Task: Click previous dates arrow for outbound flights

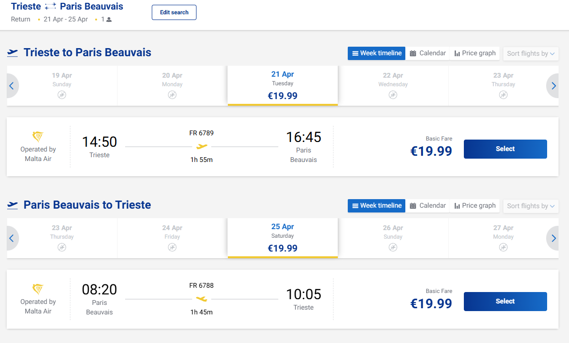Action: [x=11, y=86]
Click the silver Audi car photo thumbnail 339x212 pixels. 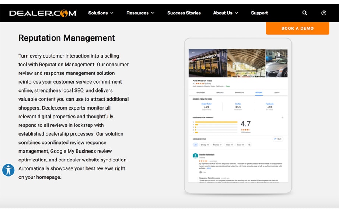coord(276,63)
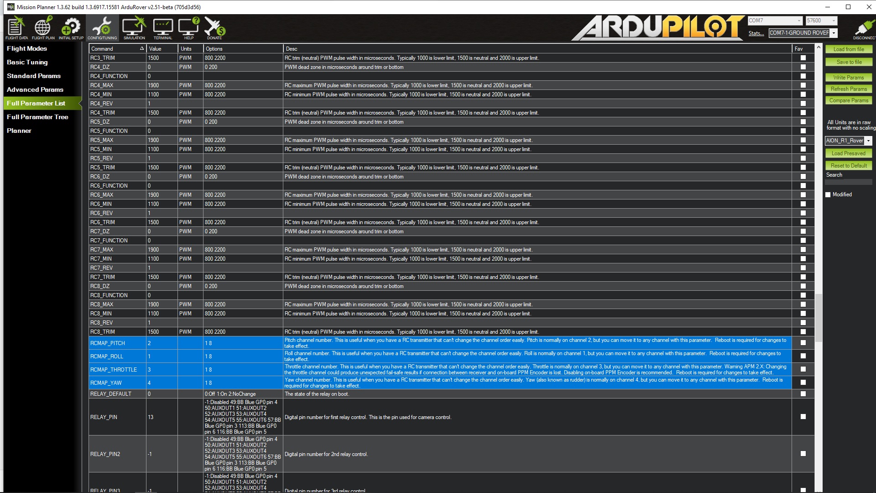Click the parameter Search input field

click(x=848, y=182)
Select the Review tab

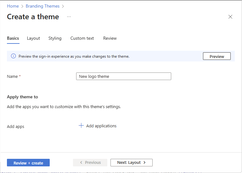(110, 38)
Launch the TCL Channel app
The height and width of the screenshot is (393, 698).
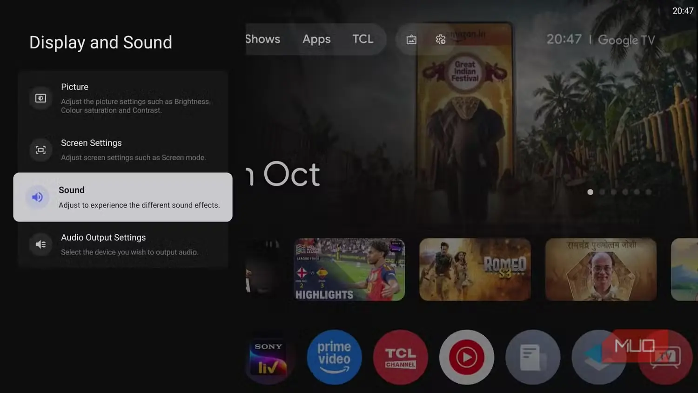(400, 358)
○ ○ ○ ○ ○ ○ ○
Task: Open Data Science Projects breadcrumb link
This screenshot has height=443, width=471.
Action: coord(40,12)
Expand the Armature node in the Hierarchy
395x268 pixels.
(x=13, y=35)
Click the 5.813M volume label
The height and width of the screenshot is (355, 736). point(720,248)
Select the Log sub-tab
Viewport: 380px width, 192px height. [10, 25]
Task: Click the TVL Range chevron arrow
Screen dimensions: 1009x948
○ ○ ○ ○ ○ ○ ○
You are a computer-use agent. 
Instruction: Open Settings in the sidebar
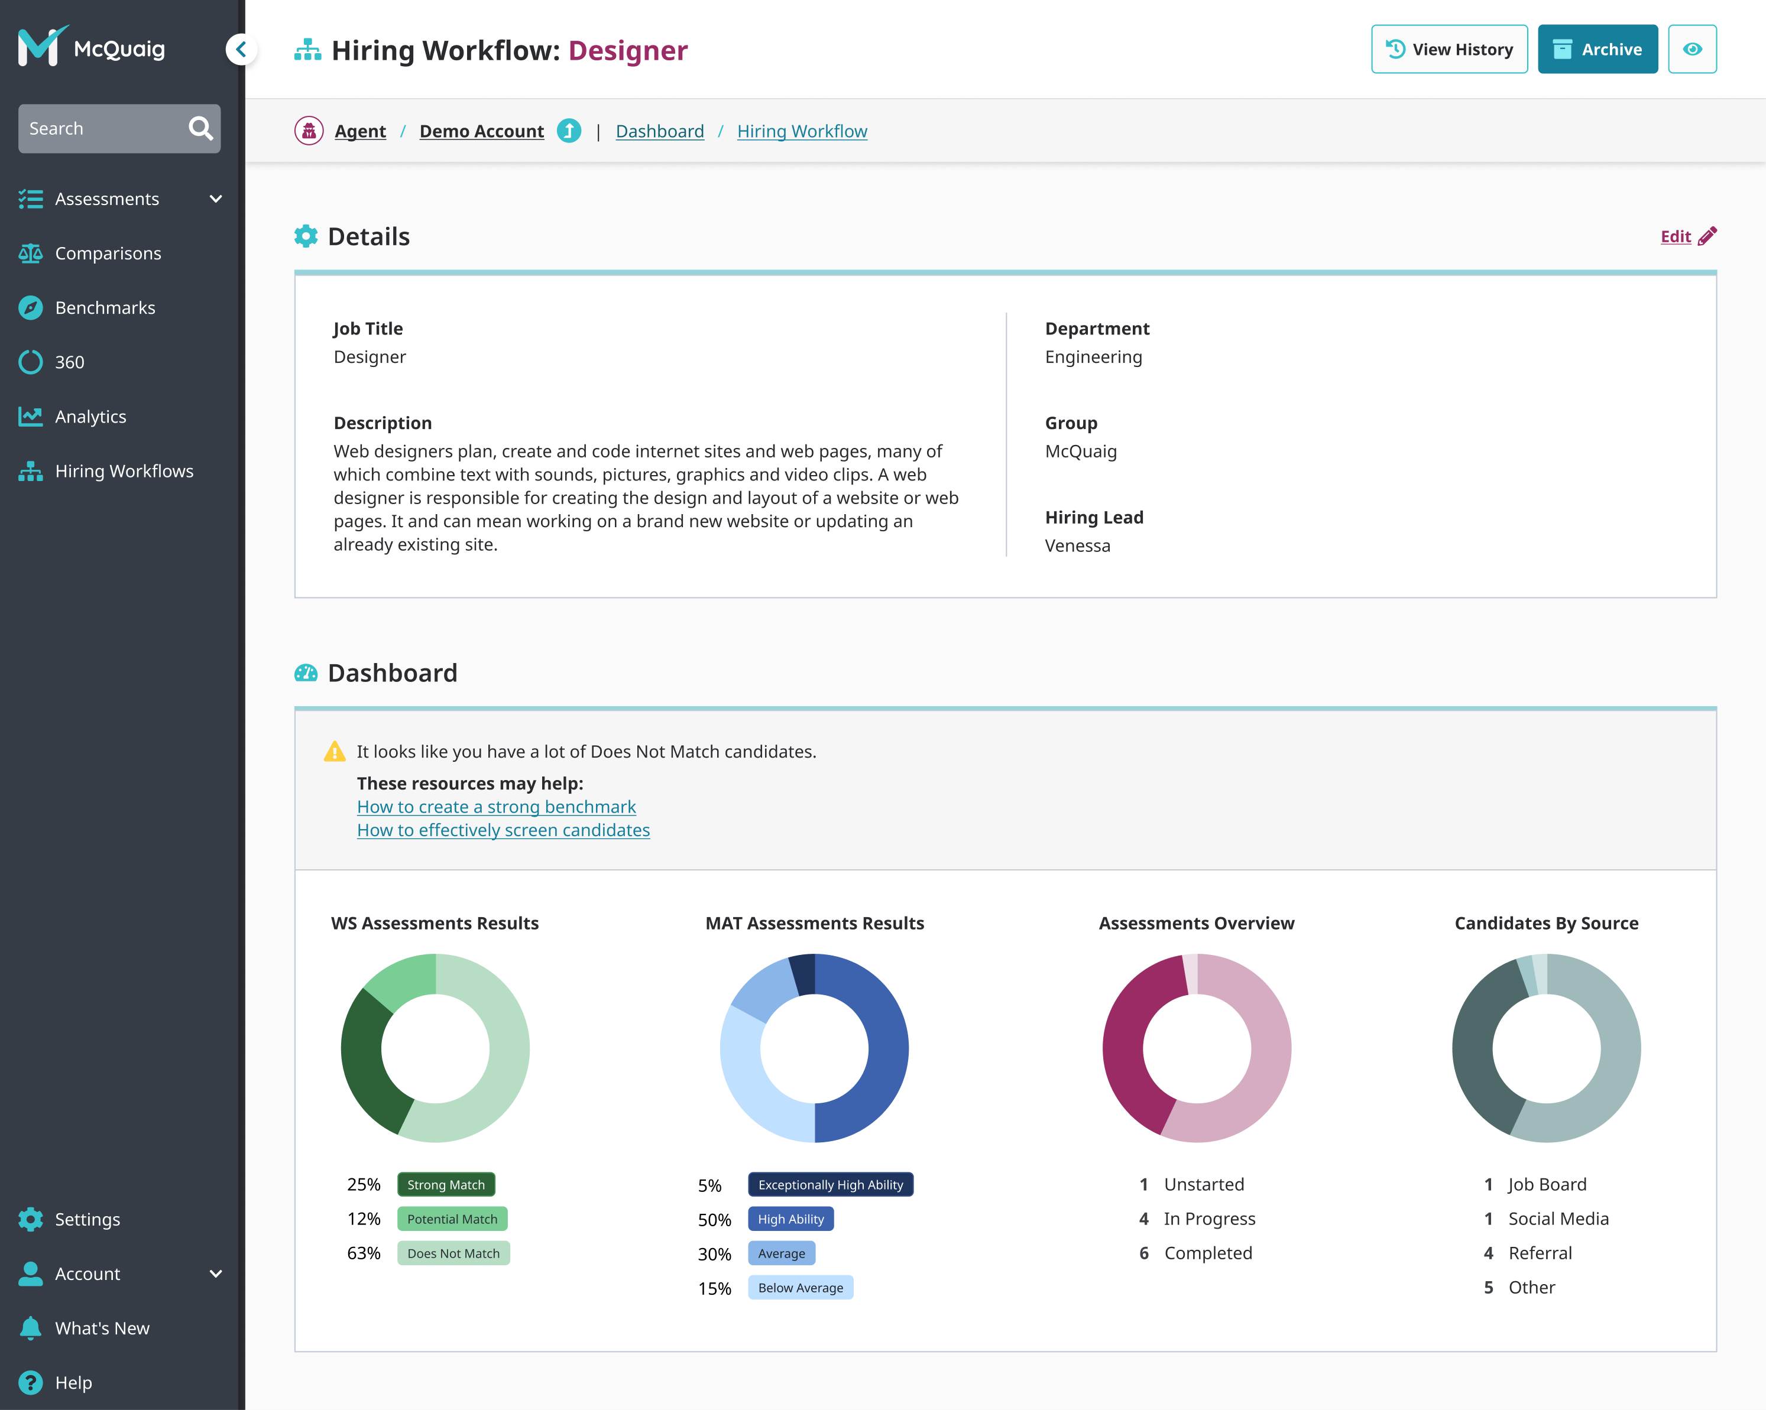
○ ○ ○ ○ ○ ○ ○
▸ Exercise aim: Add 103 to every number in the answers, viewport dimensions and coordinates alike, and write out the records again in full, starting at the line that contains "Select the Log sub-tab" and ending at the line that contains "Screen dimensions: 1009x948".

▸ Answer for this exercise:
Select the Log sub-tab
Viewport: 483px width, 295px height. [113, 128]
Task: Click the TVL Range chevron arrow
Screen dimensions: 1009x948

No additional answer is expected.